8 years ago: ‘The increase in violence’

March 28, 2005, on this blog: ‘The increase in violence’

This isn’t really Warren talking. He’s reciting, but not citing. This is all common knowledge, received wisdom, accepted truth. Larry listened to this litany of woes without batting an eye — he found these claims to be self-evident, obvious, unremarkable.

“We’re seeing the increase in violence,” the pastor says, and the newsman nods knowingly. But is this true? Are we, in fact, seeing an “increase in violence”? Are we even looking?

Crime rates, violent-crime rates and murder rates fluctuate, but the trend in recent years has been going down. One could argue, based on such statistics, that we’re actually seeing a decrease in violence. Such an argument could easily be bolstered by taking a longer look back in history: Is life in, say, Kansas City more or less violent than it was 100 years ago? How about life in Five Points?

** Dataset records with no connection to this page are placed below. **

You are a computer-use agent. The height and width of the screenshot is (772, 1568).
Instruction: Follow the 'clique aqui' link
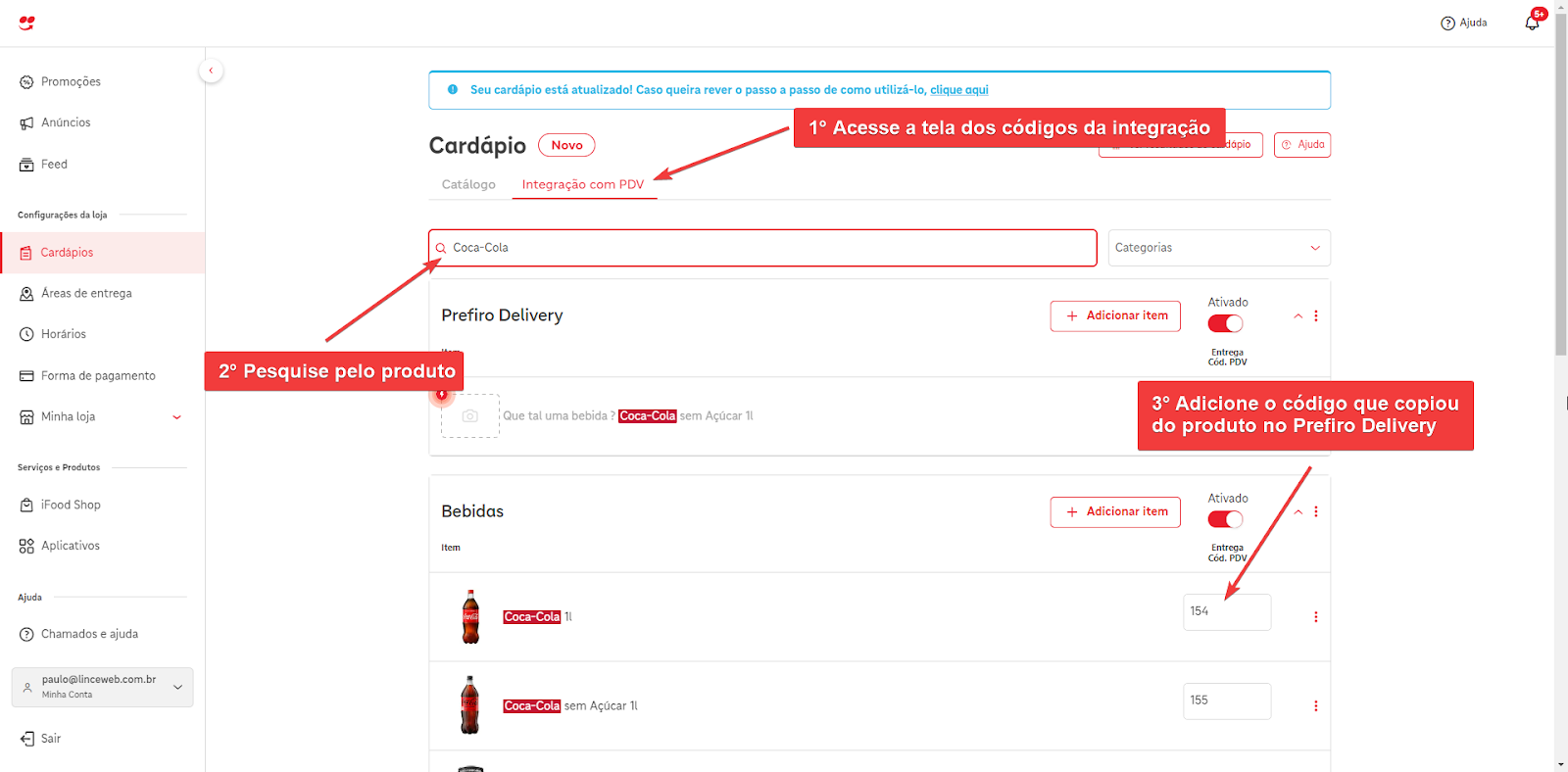pyautogui.click(x=958, y=90)
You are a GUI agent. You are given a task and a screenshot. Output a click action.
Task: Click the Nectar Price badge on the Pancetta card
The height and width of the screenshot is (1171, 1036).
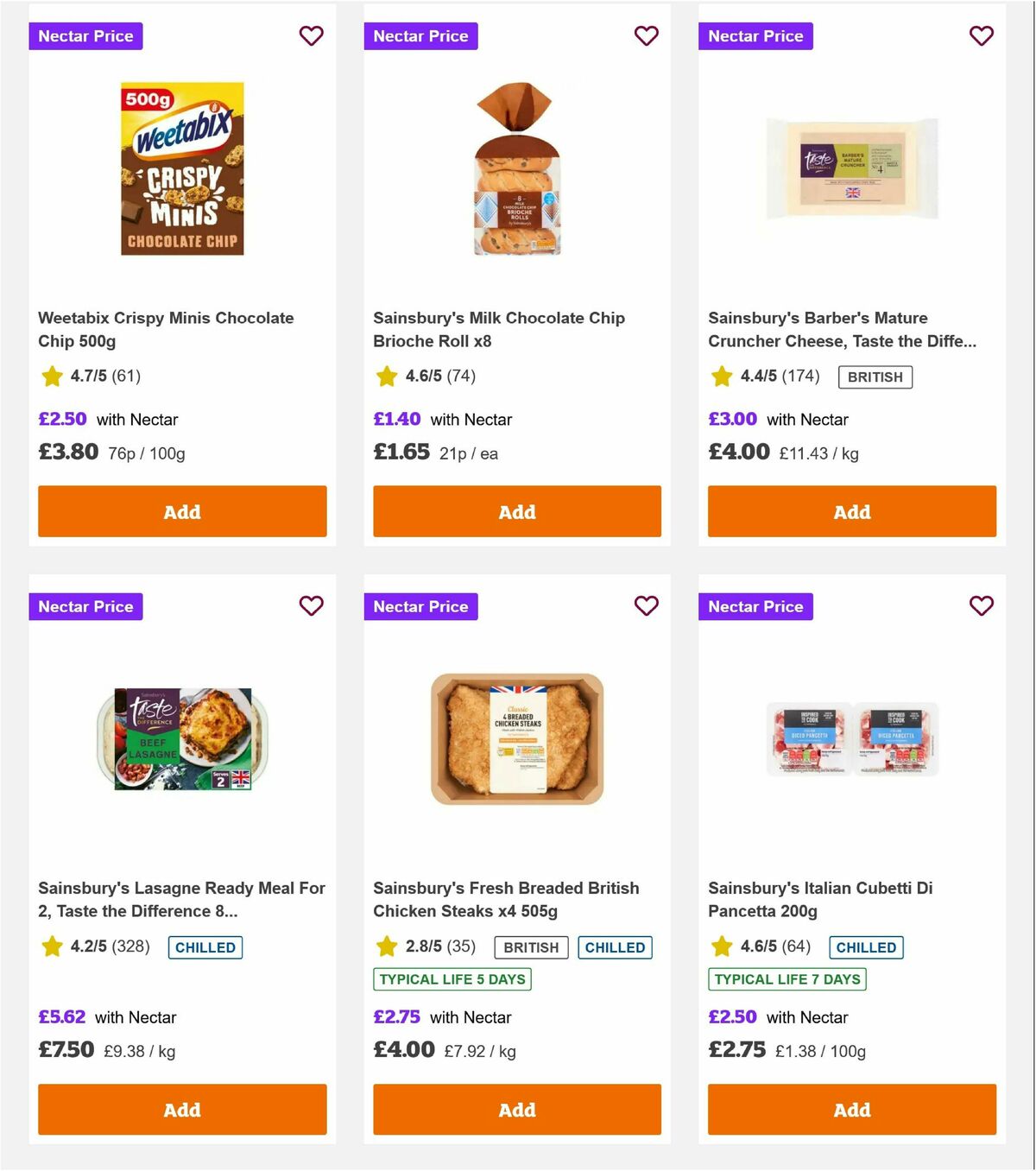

But all that is beside the point. Those reciting and appealing to the narrative about ever-increasing violence and “things getting more worse” don’t really care much whether or not this narrative is technically true. The point of the narrative is to sell you a solution to the supposed crisis — and it matters little to them whether the crisis is actual or fictional, as long as you perceive the idea of the crisis you will be receptive to the solution they’re selling.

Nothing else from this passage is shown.